Where I’m from, deer are common; they aren’t things you stop to take pictures of. But this crowd of people was so fascinated. I understand though; I’m in Mississauga now where you just don’t see deer crossing signs, (for all you city-dwellers, that’s the yellow thing on the right!). So I don’t blame anyone for thinking that the deer was a cool sight. But trust me, once you’ve seen one, you’ve seen them all. Maybe if I actually see Bambi one day, I’ll stop and take a picture.


            2. The average grade for first year students in any class is about 65%. It was very comforting to hear this on my first day and then a few more times this week, because, hey, my worst nightmare is failing a course. A 65% may not be very good, but it’s still better than my worst-case scenario!

That being said, I’m still going to aim a bit higher. It’s hard for me to imagine that students that have been accepted to U or T are going to be slackers in their first year. Most people already have their priorities straight. But this constant warning makes me think that it could be easier to slip into bad habits than I thought. Should I be scared? I don’t know. Only time will tell.

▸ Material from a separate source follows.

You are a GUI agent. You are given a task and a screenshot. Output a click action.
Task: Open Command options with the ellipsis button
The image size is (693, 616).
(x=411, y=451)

            3. Participation is one of the best ways to learn. I’ve found that most Profs are big on participation. I have always been the type to sit in the back against a wall (it’s good to lean on if it’s a long lecture) and to just listen. I don’t like to be the centre of attention, so raising my hand in the middle of a lecture hall with 500 other people is not even a possibility for me. But I don’t feel like I’m at a disadvantage. I can be engaged in class without feeling singled-out.

           4. Classes are easier to get through with caffeine. The line-ups for Tim Horton’s are always incredibly long. I’m not a coffee drinker, but I know a lot of people that like their caffeine in the morning (or afternoon, or night, or anytime). Does coffee really help you stay awake during a lecture? I guess it makes you more alert. But I thought caffeine made you jittery? Wouldn’t that be bad when you have to sit still for an hour or two? There’s nothing worse than sitting beside someone constantly tapping their desk or clicking their pen. Stick to water people!

           5. There is a right way to read, and you’ve been doing it wrong.

You want to know what the right way to read is? With no distractions! It’s so simple! You don’t need any fancy strategies to get through all those huge textbooks, (çcheck out my stack), just log out of Facebook! And Twitter! And put away your phone! And your laptop! And your iPod! Oh, and I guess you should get rid of all those snacks you hide in your room too.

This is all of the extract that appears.